[Agda] Termination

[Conor McBride]

Hi

This is a bit of a classic. I'm sure it'll be
back, so it should probably get some space somewhere.

On 2 Jun 2008, at 11:48, Geoffrey Alan Washburn wrote:

> I've just encountered my first problem with termination.  Here is a  
> really simplified example of the problem:
>
>   Test where
>   open import Data.List
>   open import Data.Nat
>
>   data Tree : Set where
>     Leaf : ℕ -> Tree
>     Node : [ Tree ] -> Tree
>
>   inc : Tree -> Tree
>   inc (Leaf n) = Leaf (n + 1)
>   inc (Node ts) = Node (Data.List.map inc ts)
>
> Essentially, it seems that Agda cannot tell that passing inc to map  
> will be terminating.

That's right. You have to know something special
about map to see why this is ok.

> This kind of recursion is not a problem for Coq's termination  
> checker, at least as long as you've defined map properly, so is  
> there something I am just doing incorrectly here?

Coq's termination checker has a hack to allow
definitions like this.
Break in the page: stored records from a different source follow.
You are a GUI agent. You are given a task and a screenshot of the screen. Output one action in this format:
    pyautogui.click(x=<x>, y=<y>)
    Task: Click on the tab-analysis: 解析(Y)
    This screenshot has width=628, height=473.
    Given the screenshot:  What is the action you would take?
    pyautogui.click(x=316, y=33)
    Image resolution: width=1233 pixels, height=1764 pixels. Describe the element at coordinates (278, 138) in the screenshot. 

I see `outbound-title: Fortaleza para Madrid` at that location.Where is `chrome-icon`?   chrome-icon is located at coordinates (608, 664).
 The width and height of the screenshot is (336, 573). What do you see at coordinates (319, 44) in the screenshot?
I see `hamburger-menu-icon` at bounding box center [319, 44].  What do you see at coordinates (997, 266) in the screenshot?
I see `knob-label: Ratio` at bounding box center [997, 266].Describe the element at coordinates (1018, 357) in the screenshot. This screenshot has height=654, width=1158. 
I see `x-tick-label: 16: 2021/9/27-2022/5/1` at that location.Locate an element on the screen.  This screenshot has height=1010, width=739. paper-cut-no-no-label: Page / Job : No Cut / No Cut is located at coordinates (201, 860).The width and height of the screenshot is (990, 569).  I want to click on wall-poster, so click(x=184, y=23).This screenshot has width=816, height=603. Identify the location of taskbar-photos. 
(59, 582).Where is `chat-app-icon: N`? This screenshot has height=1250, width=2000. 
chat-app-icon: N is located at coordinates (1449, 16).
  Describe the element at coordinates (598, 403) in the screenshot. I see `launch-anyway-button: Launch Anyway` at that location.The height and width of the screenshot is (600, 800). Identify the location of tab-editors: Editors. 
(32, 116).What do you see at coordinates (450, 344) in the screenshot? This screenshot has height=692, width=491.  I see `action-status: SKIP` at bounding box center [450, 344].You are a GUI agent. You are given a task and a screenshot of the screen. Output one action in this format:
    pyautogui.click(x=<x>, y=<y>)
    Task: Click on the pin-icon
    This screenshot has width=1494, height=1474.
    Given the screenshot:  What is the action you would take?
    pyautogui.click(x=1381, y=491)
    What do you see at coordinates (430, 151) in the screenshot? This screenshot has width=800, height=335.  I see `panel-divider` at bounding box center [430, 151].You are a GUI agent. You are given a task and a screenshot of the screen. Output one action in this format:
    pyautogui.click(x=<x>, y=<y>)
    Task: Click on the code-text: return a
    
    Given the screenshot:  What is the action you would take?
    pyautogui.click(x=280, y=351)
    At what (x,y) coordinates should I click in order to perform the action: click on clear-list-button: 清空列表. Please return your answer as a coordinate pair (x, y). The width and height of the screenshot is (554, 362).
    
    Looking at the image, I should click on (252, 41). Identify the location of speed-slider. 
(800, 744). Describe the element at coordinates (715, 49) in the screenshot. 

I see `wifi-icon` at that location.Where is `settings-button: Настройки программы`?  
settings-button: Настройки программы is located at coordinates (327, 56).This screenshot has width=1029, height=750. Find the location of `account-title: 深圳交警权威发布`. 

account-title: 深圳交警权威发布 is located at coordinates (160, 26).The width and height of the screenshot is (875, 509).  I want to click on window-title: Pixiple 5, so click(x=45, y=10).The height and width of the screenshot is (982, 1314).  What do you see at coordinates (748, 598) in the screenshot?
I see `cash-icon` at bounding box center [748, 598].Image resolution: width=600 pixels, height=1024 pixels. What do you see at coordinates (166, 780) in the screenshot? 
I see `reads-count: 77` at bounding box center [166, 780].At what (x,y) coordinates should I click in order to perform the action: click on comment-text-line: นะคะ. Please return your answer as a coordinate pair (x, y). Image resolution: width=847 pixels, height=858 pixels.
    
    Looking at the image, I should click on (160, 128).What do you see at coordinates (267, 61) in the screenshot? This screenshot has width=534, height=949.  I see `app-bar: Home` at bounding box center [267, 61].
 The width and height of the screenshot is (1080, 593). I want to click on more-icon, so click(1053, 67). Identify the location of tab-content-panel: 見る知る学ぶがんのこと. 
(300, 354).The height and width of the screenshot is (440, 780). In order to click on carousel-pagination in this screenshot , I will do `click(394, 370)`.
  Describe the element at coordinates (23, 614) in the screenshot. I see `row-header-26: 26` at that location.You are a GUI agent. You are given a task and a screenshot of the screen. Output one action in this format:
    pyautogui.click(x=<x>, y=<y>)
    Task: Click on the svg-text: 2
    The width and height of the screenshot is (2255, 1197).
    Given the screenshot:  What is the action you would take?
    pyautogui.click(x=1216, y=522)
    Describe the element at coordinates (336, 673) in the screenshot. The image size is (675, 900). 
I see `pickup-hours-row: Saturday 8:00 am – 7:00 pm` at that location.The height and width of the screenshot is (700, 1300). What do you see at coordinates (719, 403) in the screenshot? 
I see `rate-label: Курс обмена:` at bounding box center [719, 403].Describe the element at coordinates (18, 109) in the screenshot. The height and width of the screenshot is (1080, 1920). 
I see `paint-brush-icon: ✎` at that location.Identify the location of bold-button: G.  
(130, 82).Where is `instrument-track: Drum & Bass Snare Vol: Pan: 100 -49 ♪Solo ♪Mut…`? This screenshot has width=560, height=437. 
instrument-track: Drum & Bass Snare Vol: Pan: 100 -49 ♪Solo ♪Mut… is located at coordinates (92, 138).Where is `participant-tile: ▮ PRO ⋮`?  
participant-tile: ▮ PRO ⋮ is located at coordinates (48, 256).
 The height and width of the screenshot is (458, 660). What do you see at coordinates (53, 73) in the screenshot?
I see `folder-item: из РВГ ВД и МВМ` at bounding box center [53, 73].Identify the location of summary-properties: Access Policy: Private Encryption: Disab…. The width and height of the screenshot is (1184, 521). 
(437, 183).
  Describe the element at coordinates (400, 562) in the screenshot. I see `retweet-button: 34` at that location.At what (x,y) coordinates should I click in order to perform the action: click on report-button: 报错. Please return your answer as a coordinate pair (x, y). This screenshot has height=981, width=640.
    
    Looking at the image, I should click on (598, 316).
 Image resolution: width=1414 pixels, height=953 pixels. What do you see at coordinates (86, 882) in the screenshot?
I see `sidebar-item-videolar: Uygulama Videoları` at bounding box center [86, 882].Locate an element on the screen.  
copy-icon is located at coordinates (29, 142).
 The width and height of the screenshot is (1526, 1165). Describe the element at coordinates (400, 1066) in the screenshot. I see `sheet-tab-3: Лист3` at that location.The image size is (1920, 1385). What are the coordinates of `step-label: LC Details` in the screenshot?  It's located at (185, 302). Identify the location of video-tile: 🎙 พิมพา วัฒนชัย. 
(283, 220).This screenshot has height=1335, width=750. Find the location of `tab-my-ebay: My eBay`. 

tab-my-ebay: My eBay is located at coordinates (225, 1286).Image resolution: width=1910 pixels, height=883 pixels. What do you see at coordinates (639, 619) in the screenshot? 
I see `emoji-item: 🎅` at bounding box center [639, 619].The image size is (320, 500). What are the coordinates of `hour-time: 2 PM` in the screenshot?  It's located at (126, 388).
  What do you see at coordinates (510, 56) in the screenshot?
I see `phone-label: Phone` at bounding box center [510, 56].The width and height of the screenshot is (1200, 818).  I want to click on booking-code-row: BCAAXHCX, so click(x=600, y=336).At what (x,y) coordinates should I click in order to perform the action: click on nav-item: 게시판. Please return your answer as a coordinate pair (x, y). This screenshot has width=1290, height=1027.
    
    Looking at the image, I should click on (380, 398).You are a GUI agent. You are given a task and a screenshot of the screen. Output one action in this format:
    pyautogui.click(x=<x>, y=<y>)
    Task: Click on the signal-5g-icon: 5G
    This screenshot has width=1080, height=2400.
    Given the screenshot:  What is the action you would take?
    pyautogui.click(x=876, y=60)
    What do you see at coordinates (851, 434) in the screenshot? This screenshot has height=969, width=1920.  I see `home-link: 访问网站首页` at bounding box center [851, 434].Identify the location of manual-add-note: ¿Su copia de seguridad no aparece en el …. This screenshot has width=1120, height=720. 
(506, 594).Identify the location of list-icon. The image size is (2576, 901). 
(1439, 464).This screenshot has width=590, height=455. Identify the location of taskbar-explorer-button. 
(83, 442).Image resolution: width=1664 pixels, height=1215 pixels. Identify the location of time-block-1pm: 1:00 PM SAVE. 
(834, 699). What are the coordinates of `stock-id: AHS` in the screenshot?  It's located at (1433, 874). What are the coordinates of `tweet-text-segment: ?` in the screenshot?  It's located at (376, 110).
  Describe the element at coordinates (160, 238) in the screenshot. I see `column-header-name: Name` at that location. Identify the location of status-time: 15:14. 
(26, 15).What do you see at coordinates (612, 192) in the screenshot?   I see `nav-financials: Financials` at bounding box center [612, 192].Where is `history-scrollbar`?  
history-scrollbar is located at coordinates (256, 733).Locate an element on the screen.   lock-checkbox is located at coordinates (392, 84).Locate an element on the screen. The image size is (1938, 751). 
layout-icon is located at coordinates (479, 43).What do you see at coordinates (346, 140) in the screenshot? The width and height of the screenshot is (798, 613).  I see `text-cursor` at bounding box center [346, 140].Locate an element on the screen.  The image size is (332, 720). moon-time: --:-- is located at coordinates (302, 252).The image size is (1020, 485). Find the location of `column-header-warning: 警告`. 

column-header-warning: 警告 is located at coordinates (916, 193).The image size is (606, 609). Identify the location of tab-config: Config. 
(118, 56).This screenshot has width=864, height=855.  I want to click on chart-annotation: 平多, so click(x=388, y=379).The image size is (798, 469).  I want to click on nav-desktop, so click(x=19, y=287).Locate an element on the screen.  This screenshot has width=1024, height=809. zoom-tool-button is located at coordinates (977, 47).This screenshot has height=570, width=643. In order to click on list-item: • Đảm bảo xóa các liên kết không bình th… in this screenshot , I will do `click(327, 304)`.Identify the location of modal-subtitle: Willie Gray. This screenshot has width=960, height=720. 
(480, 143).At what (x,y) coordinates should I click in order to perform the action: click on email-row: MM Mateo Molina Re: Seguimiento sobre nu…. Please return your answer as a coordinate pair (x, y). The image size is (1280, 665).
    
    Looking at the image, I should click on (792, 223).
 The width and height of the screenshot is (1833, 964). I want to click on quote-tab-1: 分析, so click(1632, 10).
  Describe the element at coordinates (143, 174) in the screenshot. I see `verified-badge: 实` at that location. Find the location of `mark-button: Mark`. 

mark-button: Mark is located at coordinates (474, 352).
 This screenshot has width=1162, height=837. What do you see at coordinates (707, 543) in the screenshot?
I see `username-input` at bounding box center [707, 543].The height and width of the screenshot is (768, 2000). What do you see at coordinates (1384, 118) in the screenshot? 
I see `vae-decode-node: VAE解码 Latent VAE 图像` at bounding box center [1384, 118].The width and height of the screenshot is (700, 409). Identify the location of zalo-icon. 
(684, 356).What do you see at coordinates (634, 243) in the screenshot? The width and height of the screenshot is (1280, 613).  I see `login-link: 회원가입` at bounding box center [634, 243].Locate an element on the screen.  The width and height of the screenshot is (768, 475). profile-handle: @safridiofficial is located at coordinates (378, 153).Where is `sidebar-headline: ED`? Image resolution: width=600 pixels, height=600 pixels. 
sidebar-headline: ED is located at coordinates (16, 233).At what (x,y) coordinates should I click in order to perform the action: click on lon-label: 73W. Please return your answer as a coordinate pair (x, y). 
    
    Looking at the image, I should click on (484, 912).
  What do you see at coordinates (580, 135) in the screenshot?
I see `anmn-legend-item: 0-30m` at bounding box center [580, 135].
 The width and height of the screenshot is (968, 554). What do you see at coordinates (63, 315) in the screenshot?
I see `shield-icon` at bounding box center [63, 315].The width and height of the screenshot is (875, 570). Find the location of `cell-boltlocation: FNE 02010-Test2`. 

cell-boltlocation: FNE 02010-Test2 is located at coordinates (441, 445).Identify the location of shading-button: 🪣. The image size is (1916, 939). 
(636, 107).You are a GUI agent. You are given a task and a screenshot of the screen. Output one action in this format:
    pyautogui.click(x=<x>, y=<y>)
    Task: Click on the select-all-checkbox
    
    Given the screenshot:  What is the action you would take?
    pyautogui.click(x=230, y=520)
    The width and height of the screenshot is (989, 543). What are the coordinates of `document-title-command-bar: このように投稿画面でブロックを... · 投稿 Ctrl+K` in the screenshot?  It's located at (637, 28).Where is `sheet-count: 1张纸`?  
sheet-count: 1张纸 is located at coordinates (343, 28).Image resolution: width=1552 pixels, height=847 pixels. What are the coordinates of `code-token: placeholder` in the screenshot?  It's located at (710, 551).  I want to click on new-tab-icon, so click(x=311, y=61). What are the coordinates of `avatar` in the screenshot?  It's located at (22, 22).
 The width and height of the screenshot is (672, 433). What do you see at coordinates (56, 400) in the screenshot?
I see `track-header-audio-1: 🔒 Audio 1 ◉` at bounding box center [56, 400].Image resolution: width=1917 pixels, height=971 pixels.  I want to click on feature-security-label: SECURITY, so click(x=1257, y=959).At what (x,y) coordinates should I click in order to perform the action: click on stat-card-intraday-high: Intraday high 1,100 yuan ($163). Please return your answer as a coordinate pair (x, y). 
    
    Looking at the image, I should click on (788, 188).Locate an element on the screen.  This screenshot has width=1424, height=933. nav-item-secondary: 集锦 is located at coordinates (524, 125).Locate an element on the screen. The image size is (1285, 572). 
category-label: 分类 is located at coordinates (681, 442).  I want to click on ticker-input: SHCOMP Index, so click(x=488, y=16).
I can't remember what their
criterion is, precisely. It all seems like voodoo
to me.

>   Or is the only solution here to define a specialized version of  
> map mutually recursively with inc?

Well, that's *one* solution: it's clear that
specializing map gives rise to a mutual recursion
which satisfies the size change principle.

Fans of type-based termination would point out
that ts is a "list of *smaller* trees", and since
inc may be applied recursively to a smaller tree,
there should be no trouble with map. You can replicate
this argument without waiting for a cleverer checker
by indexing your trees with a bound on their depth.

Meanwhile, fans of structured recursion principles
will note that your inc is an instance of the
iteration operator for Tree, which should somehow (ie
by generic programming) be available for free.
Certainly, you should only need to write it once
(possibly by specializing map), and then instantiate
it.

Perhaps the deeper problem here is the structural
properties (in particular, containerhood) of lists
are not made conspicuous by their definition.
Moreover, your trees are obviously (to a human)
containers of their leaf-labels, hence operations
like inc should come for free. What we need is
language in which to make these observations
clear to the machine.

It would be amusing to compile a collection of
examples about which the Coq and Agda termination
oracles differ in opinion. But perhaps also, one
might hope to sidestep the need for oracular
approval by exposing the structural properties
upon which the explanation relies.

I'm optimistic that we can use dependent types to
describe families of computations which make sense,
rather than placing exclusive reliance on hardwired
criteria.

All the best

Conor

PS Hi to all at AIM8! I hope it's going well.